#### [RECORD EXCERPTS]

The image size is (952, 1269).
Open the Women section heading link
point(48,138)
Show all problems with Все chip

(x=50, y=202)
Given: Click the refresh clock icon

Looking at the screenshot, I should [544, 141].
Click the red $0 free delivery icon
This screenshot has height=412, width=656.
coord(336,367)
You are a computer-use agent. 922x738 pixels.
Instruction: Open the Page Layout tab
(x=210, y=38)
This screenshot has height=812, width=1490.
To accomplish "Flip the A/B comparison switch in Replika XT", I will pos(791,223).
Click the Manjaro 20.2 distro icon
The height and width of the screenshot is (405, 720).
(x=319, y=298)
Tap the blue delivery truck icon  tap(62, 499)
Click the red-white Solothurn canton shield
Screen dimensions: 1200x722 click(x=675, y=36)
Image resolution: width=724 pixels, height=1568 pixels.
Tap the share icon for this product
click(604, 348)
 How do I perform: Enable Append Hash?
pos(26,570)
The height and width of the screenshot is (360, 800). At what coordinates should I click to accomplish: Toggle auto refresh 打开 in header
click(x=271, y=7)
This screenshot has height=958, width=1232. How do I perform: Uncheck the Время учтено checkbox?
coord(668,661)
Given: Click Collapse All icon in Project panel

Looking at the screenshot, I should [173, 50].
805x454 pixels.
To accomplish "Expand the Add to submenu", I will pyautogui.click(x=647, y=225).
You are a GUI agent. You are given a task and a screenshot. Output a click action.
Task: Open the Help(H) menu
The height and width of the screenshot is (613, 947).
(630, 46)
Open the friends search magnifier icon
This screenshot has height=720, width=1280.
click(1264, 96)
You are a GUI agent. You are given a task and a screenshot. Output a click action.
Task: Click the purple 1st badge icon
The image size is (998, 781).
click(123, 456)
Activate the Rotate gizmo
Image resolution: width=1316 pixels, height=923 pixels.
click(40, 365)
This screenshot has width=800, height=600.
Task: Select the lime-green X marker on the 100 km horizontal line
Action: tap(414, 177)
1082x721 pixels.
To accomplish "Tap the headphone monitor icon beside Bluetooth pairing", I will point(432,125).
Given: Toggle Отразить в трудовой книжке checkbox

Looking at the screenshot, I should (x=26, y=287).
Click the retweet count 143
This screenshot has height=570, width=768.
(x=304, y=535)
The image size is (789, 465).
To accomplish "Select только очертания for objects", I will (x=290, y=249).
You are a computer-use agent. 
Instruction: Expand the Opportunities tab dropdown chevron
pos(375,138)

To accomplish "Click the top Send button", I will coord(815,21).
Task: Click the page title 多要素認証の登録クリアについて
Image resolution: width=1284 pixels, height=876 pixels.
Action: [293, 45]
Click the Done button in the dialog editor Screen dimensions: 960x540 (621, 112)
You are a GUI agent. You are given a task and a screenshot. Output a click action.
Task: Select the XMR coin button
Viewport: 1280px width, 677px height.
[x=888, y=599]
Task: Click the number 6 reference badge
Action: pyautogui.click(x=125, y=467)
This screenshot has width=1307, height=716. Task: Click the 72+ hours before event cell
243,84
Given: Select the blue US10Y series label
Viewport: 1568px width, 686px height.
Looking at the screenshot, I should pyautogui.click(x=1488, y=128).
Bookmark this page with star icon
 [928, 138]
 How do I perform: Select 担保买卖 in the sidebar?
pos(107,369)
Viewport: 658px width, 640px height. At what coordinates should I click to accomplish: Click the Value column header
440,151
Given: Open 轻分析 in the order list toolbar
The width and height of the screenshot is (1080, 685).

#### [PROBLEM TO SOLVE]
The answer must restate all of the entries exactly.

#### [RESULT FOR THIS EXERCISE]
The image size is (952, 1269).
Open the Women section heading link
point(48,138)
Show all problems with Все chip

(x=50, y=202)
Given: Click the refresh clock icon

Looking at the screenshot, I should [544, 141].
Click the red $0 free delivery icon
This screenshot has height=412, width=656.
coord(336,367)
You are a computer-use agent. 922x738 pixels.
Instruction: Open the Page Layout tab
(x=210, y=38)
This screenshot has height=812, width=1490.
To accomplish "Flip the A/B comparison switch in Replika XT", I will pos(791,223).
Click the Manjaro 20.2 distro icon
The height and width of the screenshot is (405, 720).
(x=319, y=298)
Tap the blue delivery truck icon  tap(62, 499)
Click the red-white Solothurn canton shield
Screen dimensions: 1200x722 click(x=675, y=36)
Image resolution: width=724 pixels, height=1568 pixels.
Tap the share icon for this product
click(604, 348)
 How do I perform: Enable Append Hash?
pos(26,570)
The height and width of the screenshot is (360, 800). At what coordinates should I click to accomplish: Toggle auto refresh 打开 in header
click(x=271, y=7)
This screenshot has height=958, width=1232. How do I perform: Uncheck the Время учтено checkbox?
coord(668,661)
Given: Click Collapse All icon in Project panel

Looking at the screenshot, I should [173, 50].
805x454 pixels.
To accomplish "Expand the Add to submenu", I will pyautogui.click(x=647, y=225).
You are a GUI agent. You are given a task and a screenshot. Output a click action.
Task: Open the Help(H) menu
The height and width of the screenshot is (613, 947).
(630, 46)
Open the friends search magnifier icon
This screenshot has height=720, width=1280.
click(1264, 96)
You are a GUI agent. You are given a task and a screenshot. Output a click action.
Task: Click the purple 1st badge icon
The image size is (998, 781).
click(123, 456)
Activate the Rotate gizmo
Image resolution: width=1316 pixels, height=923 pixels.
click(40, 365)
This screenshot has width=800, height=600.
Task: Select the lime-green X marker on the 100 km horizontal line
Action: tap(414, 177)
1082x721 pixels.
To accomplish "Tap the headphone monitor icon beside Bluetooth pairing", I will point(432,125).
Given: Toggle Отразить в трудовой книжке checkbox

Looking at the screenshot, I should (x=26, y=287).
Click the retweet count 143
This screenshot has height=570, width=768.
(x=304, y=535)
The image size is (789, 465).
To accomplish "Select только очертания for objects", I will (x=290, y=249).
You are a computer-use agent. 
Instruction: Expand the Opportunities tab dropdown chevron
pos(375,138)

To accomplish "Click the top Send button", I will coord(815,21).
Task: Click the page title 多要素認証の登録クリアについて
Image resolution: width=1284 pixels, height=876 pixels.
Action: [293, 45]
Click the Done button in the dialog editor Screen dimensions: 960x540 (621, 112)
You are a GUI agent. You are given a task and a screenshot. Output a click action.
Task: Select the XMR coin button
Viewport: 1280px width, 677px height.
[x=888, y=599]
Task: Click the number 6 reference badge
Action: pyautogui.click(x=125, y=467)
This screenshot has width=1307, height=716. Task: Click the 72+ hours before event cell
243,84
Given: Select the blue US10Y series label
Viewport: 1568px width, 686px height.
Looking at the screenshot, I should pyautogui.click(x=1488, y=128).
Bookmark this page with star icon
 [928, 138]
 How do I perform: Select 担保买卖 in the sidebar?
pos(107,369)
Viewport: 658px width, 640px height. At what coordinates should I click to accomplish: Click the Value column header
440,151
Given: Open 轻分析 in the order list toolbar
The width and height of the screenshot is (1080, 685).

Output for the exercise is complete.